Using our measures of inflation, we can calculate Real GDP, which is Nominal GDP adjusted for inflation.
Whether you are trying to find the Inflation Rate or the Growth Rate in GDP, rates of change are calculated the same way:
Growth Rate = (New - Old) / Old
Here is an example:
Real GDP per Capita increased from $51,730 in 2012 to $52,324 in 2013. So, our new value is the real GDP per Capita in 2013, which was $52,324. Our old value is the real GDP per Capita in 2012, which was $51,730. To find the growth rate, you plug in the numbers and solve:
(Step 1) Growth Rate = ($52,324 - $51,730)/$51,730
(Step 2) Growth Rate = $594 / $51,730
(Step 3) Growth Rate = 0.0115
Typically, we put rates of change in percentage form, which moves the decimal place over two places:
Growth Rate = 0.0115 = 1.15%
The same procedure works when calculating the inflation rate or any other rate of change.
1. From 2016 to 2017, the CPI rose from 240.005 to 245.136. What was the rate of inflation between these years?
The rate of inflation can be calculated with the equation for a rate of change:
(New - Old) / Old
Filling in our values for new and old using the CPI data for 2017 and 2016 respectively:
(245.136 - 240.005) / 240.005
= 0.0214 or 2.14%
2. The Texas Instruments TI-84 calculator had a retail price of $150 in 2005, when the CPI was 195.267. In 2020, the retail price has remained $150, but the CPI has risen to 258.844. Adjusted for inflation, how much did a 2005 TI-84 cost in 2020 dollars?
When adjusting for inflation, you want to identify the starting year and the destination year. In this case, we are starting in 2005 and ending in 2020, because at the end we want the price to be "in 2020 dollars". To adjust for inflation, you divide by the starting year and multiply by the destination year:
$150 x (258.844 / 195.267) = $198.84
So, the nominal price of the TI-84 in 2005 was $150, but in 2020 dollars, that is equivalent to $198.84.
3. A person's income rose from $50,000 to $55,000, but at the same time the CPI rose from 100 to 120. What was the change in this person's real income?
Nominal income rose 10% from $50,000 up to $55,000, but the price level rose 20% from 100 to 120. We can compute this person's real income by adjusting the new income back to the previous year's prices:
$55,000 x (100 / 120) = $45,833.33
We can see that even though their nominal income increased, their real income fell. The percentage change is:
($45,833.33 - $50,000) / $50,000 = -0.0833 or -8.33%
This person's real income fell by 8.33%.
4. Use the data below to calculate the growth rate in real GDP per Capita from 1987 to 1988.

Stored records

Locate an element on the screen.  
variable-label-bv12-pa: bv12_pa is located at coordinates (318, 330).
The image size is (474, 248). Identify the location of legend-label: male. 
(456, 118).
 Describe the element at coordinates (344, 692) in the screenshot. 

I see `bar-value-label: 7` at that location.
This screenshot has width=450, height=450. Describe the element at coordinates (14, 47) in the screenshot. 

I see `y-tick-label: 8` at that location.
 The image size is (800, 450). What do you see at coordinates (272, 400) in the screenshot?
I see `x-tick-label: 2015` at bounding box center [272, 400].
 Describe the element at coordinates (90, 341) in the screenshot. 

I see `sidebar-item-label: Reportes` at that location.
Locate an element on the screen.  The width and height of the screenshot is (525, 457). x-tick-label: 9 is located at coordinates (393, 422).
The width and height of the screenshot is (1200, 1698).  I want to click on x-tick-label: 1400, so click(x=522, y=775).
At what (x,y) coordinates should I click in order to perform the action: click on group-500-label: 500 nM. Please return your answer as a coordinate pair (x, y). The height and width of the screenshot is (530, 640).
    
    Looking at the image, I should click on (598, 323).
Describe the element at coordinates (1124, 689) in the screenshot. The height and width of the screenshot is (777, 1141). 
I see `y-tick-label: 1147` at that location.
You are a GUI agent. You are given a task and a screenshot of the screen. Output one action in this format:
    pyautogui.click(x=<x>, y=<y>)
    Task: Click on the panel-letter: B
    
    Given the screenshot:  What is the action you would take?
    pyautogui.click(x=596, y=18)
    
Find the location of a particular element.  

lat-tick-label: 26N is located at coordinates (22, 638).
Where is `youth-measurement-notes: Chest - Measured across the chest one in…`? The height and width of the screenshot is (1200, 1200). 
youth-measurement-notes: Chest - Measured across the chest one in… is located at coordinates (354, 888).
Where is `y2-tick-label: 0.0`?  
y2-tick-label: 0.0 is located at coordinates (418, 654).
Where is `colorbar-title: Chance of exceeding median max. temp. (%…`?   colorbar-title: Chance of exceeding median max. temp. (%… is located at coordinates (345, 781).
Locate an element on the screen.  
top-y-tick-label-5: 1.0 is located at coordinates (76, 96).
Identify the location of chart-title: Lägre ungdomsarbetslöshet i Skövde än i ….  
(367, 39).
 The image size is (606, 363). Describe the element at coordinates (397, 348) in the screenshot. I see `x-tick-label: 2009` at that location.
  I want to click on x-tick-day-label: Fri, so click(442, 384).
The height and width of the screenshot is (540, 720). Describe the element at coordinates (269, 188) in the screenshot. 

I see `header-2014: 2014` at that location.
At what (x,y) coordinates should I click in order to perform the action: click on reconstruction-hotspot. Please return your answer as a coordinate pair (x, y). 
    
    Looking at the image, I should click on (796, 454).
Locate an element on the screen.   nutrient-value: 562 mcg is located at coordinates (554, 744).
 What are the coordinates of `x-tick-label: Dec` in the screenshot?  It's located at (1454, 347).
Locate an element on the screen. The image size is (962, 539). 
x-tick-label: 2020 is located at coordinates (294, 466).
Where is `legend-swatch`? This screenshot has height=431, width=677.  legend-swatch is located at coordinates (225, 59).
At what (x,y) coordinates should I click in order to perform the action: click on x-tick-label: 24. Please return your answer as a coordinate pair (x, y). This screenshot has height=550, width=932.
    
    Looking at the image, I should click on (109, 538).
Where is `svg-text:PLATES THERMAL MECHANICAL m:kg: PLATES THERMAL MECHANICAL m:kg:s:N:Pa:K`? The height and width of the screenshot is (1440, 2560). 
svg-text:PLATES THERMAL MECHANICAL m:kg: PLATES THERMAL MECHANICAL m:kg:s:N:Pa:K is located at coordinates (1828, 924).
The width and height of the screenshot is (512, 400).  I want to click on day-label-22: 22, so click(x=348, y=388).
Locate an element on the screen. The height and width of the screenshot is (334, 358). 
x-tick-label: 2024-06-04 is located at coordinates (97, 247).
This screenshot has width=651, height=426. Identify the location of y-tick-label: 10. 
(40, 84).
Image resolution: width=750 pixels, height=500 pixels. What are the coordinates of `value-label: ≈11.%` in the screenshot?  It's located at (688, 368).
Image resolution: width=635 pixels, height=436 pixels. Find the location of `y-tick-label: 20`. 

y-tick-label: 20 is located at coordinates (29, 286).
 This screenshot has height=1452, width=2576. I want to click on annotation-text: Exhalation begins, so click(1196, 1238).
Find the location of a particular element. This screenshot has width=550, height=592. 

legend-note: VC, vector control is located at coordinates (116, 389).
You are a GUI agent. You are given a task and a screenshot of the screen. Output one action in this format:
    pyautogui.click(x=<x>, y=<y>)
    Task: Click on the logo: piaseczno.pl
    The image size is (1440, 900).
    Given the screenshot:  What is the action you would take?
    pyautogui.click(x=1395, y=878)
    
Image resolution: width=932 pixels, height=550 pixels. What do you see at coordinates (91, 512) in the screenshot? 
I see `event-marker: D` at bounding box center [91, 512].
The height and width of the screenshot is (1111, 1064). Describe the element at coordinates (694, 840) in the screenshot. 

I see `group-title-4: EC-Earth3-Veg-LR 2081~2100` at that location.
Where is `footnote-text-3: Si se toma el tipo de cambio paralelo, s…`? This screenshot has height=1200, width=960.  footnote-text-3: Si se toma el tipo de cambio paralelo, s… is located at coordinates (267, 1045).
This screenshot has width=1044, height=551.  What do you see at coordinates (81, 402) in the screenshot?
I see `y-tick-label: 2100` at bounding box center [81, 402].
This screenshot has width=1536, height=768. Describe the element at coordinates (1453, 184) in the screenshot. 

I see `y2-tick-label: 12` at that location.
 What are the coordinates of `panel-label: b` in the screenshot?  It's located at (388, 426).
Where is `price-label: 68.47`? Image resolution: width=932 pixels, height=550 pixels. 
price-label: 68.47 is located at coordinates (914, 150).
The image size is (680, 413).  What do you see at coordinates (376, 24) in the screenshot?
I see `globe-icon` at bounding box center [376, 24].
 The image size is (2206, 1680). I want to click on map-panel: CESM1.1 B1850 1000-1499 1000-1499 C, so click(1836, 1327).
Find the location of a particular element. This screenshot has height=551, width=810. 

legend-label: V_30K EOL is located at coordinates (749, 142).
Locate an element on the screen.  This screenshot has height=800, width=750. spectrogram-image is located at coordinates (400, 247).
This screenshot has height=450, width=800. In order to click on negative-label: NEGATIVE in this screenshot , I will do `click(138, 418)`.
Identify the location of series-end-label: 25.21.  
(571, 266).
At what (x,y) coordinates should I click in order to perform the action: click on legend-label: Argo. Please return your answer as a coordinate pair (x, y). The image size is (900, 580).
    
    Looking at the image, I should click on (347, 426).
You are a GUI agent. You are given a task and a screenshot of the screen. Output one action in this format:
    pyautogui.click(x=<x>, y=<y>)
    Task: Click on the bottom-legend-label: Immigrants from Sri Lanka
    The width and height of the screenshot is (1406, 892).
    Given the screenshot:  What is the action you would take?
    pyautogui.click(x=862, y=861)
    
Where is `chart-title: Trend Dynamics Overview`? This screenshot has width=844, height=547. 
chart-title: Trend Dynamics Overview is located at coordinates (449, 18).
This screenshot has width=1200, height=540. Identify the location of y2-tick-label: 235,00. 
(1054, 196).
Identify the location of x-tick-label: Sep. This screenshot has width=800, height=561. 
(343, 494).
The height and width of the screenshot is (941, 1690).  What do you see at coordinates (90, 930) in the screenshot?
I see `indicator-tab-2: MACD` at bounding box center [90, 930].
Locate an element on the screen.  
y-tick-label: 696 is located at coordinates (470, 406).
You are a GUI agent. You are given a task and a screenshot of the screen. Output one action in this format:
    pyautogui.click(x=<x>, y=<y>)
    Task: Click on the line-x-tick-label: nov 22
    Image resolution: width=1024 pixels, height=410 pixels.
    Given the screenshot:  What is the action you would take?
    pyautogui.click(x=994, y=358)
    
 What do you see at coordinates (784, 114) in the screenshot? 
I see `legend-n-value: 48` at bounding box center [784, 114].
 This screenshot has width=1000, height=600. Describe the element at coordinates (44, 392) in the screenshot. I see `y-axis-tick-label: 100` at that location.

Problem to solve: Could you copy everything from "Using our measures" down to "rate of change." in the passage on growth rates, swapping "decimal place" for "decimal point"? The stored listing plays no role here.

Answer area:
Using our measures of inflation, we can calculate Real GDP, which is Nominal GDP adjusted for inflation.
Whether you are trying to find the Inflation Rate or the Growth Rate in GDP, rates of change are calculated the same way:
Growth Rate = (New - Old) / Old
Here is an example:
Real GDP per Capita increased from $51,730 in 2012 to $52,324 in 2013. So, our new value is the real GDP per Capita in 2013, which was $52,324. Our old value is the real GDP per Capita in 2012, which was $51,730. To find the growth rate, you plug in the numbers and solve:
(Step 1) Growth Rate = ($52,324 - $51,730)/$51,730
(Step 2) Growth Rate = $594 / $51,730
(Step 3) Growth Rate = 0.0115
Typically, we put rates of change in percentage form, which moves the decimal point over two places:
Growth Rate = 0.0115 = 1.15%
The same procedure works when calculating the inflation rate or any other rate of change.